Aim:
Arrange the rows below as a numbered list, starting at the first row and ending at the one that contains "click(120, 16)". Leave out any blank lines.

Records for the exercise:
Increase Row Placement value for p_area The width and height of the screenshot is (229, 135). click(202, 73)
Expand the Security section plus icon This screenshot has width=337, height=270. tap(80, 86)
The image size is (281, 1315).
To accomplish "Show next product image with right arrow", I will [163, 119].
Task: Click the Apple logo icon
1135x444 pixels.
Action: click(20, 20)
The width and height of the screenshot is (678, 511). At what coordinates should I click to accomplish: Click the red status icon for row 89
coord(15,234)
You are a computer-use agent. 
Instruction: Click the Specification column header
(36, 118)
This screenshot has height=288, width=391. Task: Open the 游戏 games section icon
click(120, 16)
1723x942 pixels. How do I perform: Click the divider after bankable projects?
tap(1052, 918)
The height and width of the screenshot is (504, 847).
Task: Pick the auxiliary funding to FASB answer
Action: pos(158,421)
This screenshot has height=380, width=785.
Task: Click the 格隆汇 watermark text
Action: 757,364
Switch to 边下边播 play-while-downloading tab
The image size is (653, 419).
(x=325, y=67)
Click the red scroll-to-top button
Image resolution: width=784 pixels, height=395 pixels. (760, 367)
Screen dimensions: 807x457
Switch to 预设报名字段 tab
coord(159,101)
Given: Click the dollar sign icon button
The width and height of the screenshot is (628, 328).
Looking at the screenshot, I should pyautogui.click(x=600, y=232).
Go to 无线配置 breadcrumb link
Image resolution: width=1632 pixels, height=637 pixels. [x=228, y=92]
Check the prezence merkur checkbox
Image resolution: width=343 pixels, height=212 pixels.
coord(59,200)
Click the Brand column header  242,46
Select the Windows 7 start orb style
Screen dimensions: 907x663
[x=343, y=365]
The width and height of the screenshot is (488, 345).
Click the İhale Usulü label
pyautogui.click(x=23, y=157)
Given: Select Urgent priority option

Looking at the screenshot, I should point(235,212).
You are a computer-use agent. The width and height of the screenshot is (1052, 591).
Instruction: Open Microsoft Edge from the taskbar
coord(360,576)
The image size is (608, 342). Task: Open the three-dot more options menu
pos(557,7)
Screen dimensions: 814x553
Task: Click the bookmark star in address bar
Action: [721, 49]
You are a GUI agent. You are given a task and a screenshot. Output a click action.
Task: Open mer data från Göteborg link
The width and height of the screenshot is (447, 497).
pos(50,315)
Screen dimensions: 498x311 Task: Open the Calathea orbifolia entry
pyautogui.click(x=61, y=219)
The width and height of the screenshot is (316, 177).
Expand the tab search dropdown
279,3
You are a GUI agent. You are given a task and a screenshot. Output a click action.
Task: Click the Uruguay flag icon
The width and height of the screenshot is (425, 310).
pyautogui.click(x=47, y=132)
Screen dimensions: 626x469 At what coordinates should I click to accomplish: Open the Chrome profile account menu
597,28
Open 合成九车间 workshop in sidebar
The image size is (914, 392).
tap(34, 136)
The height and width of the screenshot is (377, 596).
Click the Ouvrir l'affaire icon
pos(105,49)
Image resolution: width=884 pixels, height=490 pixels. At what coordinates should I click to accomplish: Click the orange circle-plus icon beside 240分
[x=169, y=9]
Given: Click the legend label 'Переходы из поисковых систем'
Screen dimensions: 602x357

Written reply:
1. Increase Row Placement value for p_area The width and height of the screenshot is (229, 135). click(202, 73)
2. Expand the Security section plus icon This screenshot has width=337, height=270. tap(80, 86)
3. The image size is (281, 1315).
4. To accomplish "Show next product image with right arrow", I will [163, 119].
5. Task: Click the Apple logo icon
6. 1135x444 pixels.
7. Action: click(20, 20)
8. The width and height of the screenshot is (678, 511). At what coordinates should I click to accomplish: Click the red status icon for row 89
9. coord(15,234)
10. You are a computer-use agent. 
11. Instruction: Click the Specification column header
12. (36, 118)
13. This screenshot has height=288, width=391. Task: Open the 游戏 games section icon
14. click(120, 16)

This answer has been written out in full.